** START Items **

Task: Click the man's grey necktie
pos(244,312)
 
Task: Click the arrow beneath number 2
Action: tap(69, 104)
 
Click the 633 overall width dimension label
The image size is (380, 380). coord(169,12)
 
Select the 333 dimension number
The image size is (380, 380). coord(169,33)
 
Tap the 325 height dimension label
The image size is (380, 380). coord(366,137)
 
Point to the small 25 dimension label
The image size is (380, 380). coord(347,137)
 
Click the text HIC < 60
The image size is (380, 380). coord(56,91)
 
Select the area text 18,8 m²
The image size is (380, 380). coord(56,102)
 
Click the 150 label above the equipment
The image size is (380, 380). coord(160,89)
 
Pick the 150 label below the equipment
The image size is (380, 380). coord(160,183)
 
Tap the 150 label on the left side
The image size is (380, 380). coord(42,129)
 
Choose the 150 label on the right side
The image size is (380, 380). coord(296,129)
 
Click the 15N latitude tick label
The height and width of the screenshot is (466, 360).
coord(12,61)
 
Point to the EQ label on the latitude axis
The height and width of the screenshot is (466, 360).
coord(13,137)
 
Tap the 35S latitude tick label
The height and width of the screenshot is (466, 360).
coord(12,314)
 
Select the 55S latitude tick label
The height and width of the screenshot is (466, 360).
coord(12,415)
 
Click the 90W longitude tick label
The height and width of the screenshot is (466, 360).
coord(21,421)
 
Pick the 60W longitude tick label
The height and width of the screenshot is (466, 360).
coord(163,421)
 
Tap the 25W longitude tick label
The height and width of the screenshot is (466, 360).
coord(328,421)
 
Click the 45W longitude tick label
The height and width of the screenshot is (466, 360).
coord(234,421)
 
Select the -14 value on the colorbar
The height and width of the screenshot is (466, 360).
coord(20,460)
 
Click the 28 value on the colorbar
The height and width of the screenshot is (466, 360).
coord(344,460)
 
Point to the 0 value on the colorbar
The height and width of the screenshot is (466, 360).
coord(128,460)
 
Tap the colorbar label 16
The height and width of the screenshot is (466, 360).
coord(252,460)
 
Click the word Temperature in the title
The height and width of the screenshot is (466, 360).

** END Items **

Pick out every line in the records that contains the string "side" and copy each one in full. Case counts.

== The response ==
Tap the 150 label on the left side
Choose the 150 label on the right side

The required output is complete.